The making of BLUEPHRASE

Symbolic Notation for Writers

Designing a language for expressing an author's intentions

by Joe Honton Sep 16, 2019

This is the story of how I designed the core features of the BLUEPHRASE computer language for solving problems related to authoring, editing and publishing.

I have already written about the problems I faced as a writer, and the annoyances that led me to favor distraction-free authoring tools. To summarize, I reached a decision to create a writing system that worked for me, one that was compatible with HTML, but one that didn't have the awkward keystrokes and cluttered tags that made markup languages so unbearable.

I began the design under a project codenamed BLUEML. This was in homage to the convention followed by hot metal typesetters who used blue pencils when marking a manuscript with printer's notes. Blue was used so that there was no confusion over any remaining red penciled corrections made by the copy editor.

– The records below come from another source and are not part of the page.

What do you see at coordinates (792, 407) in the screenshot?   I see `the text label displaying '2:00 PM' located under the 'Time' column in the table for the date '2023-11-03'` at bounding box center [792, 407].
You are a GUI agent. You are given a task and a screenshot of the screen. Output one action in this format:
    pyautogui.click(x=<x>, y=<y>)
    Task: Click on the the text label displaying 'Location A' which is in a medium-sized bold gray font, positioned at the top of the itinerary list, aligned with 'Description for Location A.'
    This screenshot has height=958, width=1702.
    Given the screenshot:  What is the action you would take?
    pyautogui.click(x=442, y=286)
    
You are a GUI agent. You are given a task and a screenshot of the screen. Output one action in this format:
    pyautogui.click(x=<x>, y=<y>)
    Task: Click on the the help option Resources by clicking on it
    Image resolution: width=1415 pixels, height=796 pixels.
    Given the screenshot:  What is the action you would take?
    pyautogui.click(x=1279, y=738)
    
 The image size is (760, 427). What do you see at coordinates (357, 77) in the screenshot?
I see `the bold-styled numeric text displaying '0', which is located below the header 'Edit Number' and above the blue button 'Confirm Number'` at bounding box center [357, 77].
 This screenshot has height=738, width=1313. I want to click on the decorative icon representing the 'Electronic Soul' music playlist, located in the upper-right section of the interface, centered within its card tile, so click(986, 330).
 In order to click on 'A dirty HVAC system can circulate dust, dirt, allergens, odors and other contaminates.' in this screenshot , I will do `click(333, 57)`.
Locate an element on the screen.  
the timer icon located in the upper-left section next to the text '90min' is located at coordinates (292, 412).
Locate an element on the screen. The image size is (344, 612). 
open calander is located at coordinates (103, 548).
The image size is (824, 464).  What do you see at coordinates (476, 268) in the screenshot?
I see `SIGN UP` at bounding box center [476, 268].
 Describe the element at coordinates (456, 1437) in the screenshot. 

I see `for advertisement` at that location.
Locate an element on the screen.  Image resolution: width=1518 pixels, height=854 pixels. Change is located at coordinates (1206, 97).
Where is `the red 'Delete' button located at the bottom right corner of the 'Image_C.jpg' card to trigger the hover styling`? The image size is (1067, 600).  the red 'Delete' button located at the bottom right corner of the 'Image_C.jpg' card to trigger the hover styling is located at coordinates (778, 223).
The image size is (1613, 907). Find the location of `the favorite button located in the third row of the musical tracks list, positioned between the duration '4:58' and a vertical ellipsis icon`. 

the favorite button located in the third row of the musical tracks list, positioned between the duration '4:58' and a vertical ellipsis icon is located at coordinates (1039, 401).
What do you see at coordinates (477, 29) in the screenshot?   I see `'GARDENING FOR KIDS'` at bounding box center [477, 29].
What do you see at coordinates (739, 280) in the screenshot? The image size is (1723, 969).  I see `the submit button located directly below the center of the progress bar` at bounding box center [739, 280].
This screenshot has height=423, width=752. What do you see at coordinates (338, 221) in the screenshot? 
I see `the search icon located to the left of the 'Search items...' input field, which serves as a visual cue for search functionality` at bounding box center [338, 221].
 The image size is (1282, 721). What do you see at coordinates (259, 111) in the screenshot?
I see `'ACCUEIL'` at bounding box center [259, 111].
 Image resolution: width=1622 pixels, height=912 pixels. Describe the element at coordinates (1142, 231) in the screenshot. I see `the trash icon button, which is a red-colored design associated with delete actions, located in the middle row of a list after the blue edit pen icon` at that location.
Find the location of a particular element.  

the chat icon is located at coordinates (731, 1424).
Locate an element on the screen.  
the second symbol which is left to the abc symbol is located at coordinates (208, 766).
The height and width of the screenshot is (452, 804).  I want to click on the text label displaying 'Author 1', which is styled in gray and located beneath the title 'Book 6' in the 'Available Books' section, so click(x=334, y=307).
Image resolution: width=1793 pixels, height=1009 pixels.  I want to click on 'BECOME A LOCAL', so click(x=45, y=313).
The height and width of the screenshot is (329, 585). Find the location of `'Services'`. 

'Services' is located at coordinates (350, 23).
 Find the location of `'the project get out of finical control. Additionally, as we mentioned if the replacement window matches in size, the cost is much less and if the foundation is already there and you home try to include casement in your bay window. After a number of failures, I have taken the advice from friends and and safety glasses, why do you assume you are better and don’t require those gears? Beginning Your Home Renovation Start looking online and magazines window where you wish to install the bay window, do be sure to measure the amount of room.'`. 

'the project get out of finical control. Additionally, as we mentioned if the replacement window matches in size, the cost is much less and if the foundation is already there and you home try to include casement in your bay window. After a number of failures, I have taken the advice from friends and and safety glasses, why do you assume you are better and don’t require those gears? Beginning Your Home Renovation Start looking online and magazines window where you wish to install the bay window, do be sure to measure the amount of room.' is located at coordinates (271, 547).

In that first year, as I was proving out the design, I referred to the project using the somewhat pompous neologism symbolic endophrasing. That was my way of describing a system where everything was turned inside out. Instead of placing headings and paragraphs within syntactic guard-rails the way markup languages do, I inverted the paradigm, embedding symbols and instructions within the composition itself. The ML part of the project codename was for markup language. I used this name for over a year before giving it any more thought. Eventually though I realised that what I had been designing and developing wasn't markup (and wasn't Markdown), it was more akin to the blue and red pencil marks of typesetters and copy-editors. I was creating a notation.

Guiding Principles

My work on this was guided by just a few key principles, which I've adhered to even as the implementation details of shorthand symbols and doppelmarks and pragmas emerged and evolved.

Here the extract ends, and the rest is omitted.